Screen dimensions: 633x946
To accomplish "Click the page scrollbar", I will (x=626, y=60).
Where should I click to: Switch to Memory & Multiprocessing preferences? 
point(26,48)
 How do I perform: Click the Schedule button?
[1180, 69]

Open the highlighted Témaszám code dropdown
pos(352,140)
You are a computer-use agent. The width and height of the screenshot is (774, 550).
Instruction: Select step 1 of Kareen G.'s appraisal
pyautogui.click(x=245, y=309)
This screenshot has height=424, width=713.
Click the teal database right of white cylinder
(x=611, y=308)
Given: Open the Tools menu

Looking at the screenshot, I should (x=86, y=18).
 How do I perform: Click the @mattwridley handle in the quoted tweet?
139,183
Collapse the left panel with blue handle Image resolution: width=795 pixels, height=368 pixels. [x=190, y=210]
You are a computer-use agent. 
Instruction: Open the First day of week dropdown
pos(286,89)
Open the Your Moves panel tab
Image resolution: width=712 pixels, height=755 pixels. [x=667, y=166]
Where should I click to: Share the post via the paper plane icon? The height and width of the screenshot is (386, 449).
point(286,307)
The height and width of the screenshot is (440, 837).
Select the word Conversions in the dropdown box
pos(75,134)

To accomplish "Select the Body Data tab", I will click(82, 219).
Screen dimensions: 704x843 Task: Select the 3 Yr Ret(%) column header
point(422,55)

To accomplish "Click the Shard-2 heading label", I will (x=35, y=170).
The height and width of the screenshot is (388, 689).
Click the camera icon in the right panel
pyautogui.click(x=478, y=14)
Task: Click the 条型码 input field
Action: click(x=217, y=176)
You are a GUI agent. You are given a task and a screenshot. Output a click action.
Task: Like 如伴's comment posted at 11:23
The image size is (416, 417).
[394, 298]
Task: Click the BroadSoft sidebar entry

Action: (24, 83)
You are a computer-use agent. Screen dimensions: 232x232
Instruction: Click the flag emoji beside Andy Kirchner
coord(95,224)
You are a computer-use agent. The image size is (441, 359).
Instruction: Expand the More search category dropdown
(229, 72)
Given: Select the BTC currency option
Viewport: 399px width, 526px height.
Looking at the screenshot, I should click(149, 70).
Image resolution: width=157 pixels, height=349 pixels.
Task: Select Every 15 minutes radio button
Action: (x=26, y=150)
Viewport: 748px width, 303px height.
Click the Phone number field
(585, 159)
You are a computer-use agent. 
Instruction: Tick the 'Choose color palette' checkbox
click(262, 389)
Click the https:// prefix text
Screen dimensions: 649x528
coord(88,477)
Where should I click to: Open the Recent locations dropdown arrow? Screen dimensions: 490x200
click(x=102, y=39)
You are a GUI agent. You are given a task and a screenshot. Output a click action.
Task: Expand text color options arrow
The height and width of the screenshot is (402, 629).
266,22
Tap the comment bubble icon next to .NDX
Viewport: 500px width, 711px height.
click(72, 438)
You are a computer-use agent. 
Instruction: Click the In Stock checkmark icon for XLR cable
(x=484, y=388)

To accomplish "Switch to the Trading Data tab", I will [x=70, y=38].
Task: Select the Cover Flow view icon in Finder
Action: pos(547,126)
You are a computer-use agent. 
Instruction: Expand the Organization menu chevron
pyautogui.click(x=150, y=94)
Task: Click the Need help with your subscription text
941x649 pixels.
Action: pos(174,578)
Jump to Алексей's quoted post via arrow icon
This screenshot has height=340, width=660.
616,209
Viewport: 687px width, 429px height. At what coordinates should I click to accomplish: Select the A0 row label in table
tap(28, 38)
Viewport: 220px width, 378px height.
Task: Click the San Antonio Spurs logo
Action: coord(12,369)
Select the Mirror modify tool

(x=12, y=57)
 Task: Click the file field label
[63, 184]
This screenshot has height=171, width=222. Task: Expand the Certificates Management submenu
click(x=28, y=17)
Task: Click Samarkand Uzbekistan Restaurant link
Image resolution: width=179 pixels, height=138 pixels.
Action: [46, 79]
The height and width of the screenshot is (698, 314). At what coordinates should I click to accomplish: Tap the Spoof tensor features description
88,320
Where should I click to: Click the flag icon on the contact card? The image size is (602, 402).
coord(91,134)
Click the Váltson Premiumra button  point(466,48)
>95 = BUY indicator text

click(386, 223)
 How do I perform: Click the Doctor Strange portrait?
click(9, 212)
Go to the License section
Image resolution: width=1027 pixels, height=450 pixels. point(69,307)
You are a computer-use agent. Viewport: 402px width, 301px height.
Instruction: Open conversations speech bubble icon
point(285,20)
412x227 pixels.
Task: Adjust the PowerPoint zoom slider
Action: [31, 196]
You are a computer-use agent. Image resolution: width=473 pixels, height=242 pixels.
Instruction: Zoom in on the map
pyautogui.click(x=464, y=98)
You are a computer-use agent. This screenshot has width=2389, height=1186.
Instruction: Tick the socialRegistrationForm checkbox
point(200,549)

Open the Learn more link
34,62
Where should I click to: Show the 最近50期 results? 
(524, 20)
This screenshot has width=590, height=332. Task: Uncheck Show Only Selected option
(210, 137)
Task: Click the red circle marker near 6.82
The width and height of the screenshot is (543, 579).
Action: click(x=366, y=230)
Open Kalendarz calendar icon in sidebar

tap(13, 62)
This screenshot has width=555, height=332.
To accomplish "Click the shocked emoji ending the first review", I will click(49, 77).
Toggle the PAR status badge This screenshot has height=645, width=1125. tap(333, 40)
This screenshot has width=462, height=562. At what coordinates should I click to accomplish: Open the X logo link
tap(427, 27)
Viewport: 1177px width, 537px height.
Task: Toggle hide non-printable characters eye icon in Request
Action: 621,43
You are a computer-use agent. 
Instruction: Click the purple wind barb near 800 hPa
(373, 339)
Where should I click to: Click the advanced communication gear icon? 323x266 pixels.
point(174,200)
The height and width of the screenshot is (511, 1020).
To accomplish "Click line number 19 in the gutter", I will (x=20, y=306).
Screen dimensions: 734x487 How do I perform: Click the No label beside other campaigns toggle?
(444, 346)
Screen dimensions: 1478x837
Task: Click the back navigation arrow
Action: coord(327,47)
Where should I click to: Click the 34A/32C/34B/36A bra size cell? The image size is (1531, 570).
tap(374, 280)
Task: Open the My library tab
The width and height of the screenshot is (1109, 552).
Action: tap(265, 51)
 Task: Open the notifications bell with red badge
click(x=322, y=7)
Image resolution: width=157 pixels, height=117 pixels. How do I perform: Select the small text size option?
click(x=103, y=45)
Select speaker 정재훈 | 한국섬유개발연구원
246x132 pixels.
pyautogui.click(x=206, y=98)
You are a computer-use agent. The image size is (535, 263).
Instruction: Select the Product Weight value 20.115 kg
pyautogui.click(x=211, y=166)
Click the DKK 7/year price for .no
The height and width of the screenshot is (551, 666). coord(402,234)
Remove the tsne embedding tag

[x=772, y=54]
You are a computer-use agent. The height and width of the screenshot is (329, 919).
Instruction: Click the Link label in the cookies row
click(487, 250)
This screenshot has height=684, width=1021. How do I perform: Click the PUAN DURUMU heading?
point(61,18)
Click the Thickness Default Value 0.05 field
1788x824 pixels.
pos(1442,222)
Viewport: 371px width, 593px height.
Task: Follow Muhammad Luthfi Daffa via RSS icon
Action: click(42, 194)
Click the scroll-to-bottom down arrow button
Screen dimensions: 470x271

# What you have to do:
Select every line above that contains the word "comment", and copy it.

# Answer box:
Task: Like 如伴's comment posted at 11:23
Tap the comment bubble icon next to .NDX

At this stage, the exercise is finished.